Yesterday between 10am -12pm EST, we received a few reports of emails being delayed for 10-20 minutes prior to reaching Help Scout. Upon investigation, we found our incoming email queues to be working normally.
However, we continued to receive a small number of inquiries about email delays. It seemed to get worse between 4:30-5:30pm EST and we ultimately discovered a problem with one of our Mongo databases.
The database in question serves as a backup and is not supposed to impact customer-facing systems. But when messages started to fail while being added to the database, it didn't work as designed.
The database problem was resolved and incoming email was back to normal processing by 6:10pm EST, but we believe a small number of emails that silently failed yesterday between 10am-6pm did not make it into Help Scout.

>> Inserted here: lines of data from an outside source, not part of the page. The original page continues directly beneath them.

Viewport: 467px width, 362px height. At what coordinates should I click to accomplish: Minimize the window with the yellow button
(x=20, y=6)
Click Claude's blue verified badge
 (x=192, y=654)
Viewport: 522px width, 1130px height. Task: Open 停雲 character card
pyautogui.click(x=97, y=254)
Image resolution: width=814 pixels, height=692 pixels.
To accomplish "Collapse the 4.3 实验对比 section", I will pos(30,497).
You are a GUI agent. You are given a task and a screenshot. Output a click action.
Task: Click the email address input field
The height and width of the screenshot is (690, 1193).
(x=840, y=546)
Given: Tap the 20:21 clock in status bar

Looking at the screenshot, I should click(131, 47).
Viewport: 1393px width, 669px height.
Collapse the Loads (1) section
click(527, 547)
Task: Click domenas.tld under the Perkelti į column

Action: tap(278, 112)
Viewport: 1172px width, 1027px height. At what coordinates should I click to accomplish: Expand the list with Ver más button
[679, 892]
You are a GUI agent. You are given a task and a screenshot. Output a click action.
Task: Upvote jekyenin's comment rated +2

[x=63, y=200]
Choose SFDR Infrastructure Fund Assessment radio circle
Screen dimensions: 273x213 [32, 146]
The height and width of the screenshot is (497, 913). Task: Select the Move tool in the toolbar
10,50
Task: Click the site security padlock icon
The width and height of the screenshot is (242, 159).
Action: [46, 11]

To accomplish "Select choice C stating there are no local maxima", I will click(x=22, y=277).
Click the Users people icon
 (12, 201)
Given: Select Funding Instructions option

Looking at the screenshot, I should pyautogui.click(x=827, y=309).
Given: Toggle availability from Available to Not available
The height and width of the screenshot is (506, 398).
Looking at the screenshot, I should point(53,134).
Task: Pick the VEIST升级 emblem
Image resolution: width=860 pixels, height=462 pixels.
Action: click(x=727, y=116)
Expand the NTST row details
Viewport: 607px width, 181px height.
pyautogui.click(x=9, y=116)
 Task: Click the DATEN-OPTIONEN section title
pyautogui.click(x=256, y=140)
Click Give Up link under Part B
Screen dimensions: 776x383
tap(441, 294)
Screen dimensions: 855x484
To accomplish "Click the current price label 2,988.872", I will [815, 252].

This morning, we are going to re-queue all messages that came in during this window. Duplicates will be discarded, so you won't receive anything twice, but any emails that were not delivered the first time will be processed within a few minutes. Any emails that failed the first time and are processed this morning could be delayed for up to 24 hours.
There's no way for us to know how many emails failed yesterday, but we believe it to be a small number considering the volume of emails that were processed successfully yesterday.
Our systems didn't respond how they were designed in this case. A failure with this database should never have an impact on customers. We've come up with some good ideas on how to resolve this moving forward and will have the fix in production in one week or less so that this never happens again.
We're very sorry for how this went down. Our systems are designed to deliver your emails at all costs, and although there was no data lost, the delivery time is unacceptable in this case. We're going to fix it.